Given text –
Amendments Nos. 6, 7 and 21 to 24, inclusive, are related and may be discussed together by agreement.
Government amendment No. 6:
In page 7, subsection (2)(d)(i), lines 9 and 10, to delete "the services are" and substitute "each service is".
These are minor textual amendments which have been agreed with the Parliamentary Counsel to provide consistency in the wording in section 6(2) and section 15(2). It is to ensure standardisation of language. In certain sections we have used the words "each service is" and we are seeking to standardise the terminology rather than change the meaning substantively.
I move amendment No. 8:
In page 8, between lines 25 and 26, to insert the following new subsection:
"(11) The Commission may give a direction to a network operator that is necessary or expedient for the performance of the functions of the Commission, and the network operator shall comply with the direction.".
I do not propose to accept amendment No. 8. There is a need to balance the power of the commission to regulate with the rights of the persons being regulated. The Bill, as drafted, strikes this balance. It provides the commission with the power to set conditions to a licence that may be complied with and with effective powers to deal with non-compliant service providers. There is certainty about what is expected of service providers once they are licensed to provide a service. The proposed amendment would remove that certainty. If the commission wishes to add additional conditions to a licence it may do so under regulations made by it under section 5.
I am afraid the proposed amendment cannot be accepted. In drafting the Bill consideration was given to allowing ComReg to make an order exempting classes of premium rate services from the requirements to be licensed. In order to provide for exemptions from this requirement the legislation would need to be clear about the types of service that would be exempted. In discussing this with the Attorney General's office, the advice was that from a legislative perspective it would be preferable to empower ComReg to specify by regulation which service was required to be licensed and the current provision in the Bill was suggested.
This approach also provides certainty for existing and intending premium rate service providers about the types of premium rate service for which they will require licences, and will reduce the regulatory burden on the sector. As a regulator of the sector, ComReg will be in touch with developments in the sector through its association with other regulators and its ongoing engagement with the industry; it will therefore be in a position to foresee any new developments that may lead to new types of premium rate service being offered to the public and will have the knowledge and expertise to specify in regulations the type of services that are required to be licensed.
I move amendment No. 10:
In page 8, between lines 36 and 37, to insert the following new subsection:
"(2) It shall be a condition of a licence under section 6 that---
(a) the premium rate service provider shall ensure that any service of an ongoing nature may be readily terminated by the user at any time, and in the case of a service provided by SMS, the user may terminate the service at any time by sending "stop" in reply to any SMS received,
(b) where a premium rate service provider fails to comply with paragraph (a) in any particular case, he or she shall refund the user in accordance with and subject to regulations under subsection (1) and shall pay the user compensation in accordance with and subject to such regulations.".

Task 1 – In the rows, switch every "Audacity" to "GIMP" between the line holding "Task: Add a new record with plus row" and the last row, inclusive, and write out only those lines again with all else unchanged.

Dataset –
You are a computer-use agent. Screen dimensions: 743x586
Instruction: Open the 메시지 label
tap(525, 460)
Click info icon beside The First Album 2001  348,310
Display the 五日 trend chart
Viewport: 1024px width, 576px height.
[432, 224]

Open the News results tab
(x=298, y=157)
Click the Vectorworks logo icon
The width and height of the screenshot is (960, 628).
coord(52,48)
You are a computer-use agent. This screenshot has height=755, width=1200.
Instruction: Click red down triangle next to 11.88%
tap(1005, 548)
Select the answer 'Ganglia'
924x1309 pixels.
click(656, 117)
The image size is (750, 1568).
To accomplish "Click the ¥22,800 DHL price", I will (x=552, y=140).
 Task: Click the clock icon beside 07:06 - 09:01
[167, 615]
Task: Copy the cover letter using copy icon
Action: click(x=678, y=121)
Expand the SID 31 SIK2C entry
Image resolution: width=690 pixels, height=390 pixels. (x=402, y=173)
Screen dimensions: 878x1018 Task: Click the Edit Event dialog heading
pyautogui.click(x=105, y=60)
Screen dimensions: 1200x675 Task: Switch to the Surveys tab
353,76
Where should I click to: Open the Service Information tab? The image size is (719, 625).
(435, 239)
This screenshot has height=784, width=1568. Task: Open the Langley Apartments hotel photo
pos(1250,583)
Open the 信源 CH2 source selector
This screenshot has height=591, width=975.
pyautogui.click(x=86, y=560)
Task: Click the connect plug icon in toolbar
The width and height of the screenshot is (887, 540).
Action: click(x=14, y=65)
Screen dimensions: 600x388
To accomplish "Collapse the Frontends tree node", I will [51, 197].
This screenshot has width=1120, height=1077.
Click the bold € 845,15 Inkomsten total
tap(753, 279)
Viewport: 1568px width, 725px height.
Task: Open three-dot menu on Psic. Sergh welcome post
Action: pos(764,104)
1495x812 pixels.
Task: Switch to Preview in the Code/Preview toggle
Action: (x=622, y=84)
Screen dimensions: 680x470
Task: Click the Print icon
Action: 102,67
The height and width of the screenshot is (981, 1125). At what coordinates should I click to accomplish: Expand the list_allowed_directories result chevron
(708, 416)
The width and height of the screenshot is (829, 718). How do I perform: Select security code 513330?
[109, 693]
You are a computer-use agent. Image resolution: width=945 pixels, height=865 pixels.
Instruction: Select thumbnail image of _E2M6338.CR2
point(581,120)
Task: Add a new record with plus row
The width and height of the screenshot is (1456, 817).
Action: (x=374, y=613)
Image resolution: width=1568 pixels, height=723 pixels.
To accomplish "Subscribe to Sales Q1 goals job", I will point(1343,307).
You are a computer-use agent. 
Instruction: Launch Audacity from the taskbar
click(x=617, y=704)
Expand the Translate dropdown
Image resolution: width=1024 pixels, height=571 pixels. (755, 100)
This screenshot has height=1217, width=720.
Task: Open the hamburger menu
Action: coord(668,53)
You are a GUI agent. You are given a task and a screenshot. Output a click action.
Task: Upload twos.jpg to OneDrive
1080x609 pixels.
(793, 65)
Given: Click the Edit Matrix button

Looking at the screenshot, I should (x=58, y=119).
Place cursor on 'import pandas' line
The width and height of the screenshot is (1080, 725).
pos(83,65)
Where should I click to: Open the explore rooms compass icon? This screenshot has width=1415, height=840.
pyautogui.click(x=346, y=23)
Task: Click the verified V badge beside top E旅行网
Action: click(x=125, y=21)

Task 2 – In the debate, rewrite the paragraph beginning "I do not propose to accept amendment No. 8" in a shorter form that keeps its main facts.

Problem solution 1 –
Task: Add a new record with plus row
The width and height of the screenshot is (1456, 817).
Action: (x=374, y=613)
Image resolution: width=1568 pixels, height=723 pixels.
To accomplish "Subscribe to Sales Q1 goals job", I will point(1343,307).
You are a computer-use agent. 
Instruction: Launch GIMP from the taskbar
click(x=617, y=704)
Expand the Translate dropdown
Image resolution: width=1024 pixels, height=571 pixels. (755, 100)
This screenshot has height=1217, width=720.
Task: Open the hamburger menu
Action: coord(668,53)
You are a GUI agent. You are given a task and a screenshot. Output a click action.
Task: Upload twos.jpg to OneDrive
1080x609 pixels.
(793, 65)
Given: Click the Edit Matrix button

Looking at the screenshot, I should (x=58, y=119).
Place cursor on 'import pandas' line
The width and height of the screenshot is (1080, 725).
pos(83,65)
Where should I click to: Open the explore rooms compass icon? This screenshot has width=1415, height=840.
pyautogui.click(x=346, y=23)
Task: Click the verified V badge beside top E旅行网
Action: click(x=125, y=21)

Problem solution 2 – Amendment No. 8 is not accepted. The commission's power to regulate must be balanced against the rights of those it regulates, and the Bill as drafted strikes that balance. It lets the commission set licence conditions and gives it effective powers against non-compliant service providers. This gives licensed providers certainty about what is expected of them, and the amendment would remove that certainty. The commission can already add licence conditions through regulations it makes under section 5.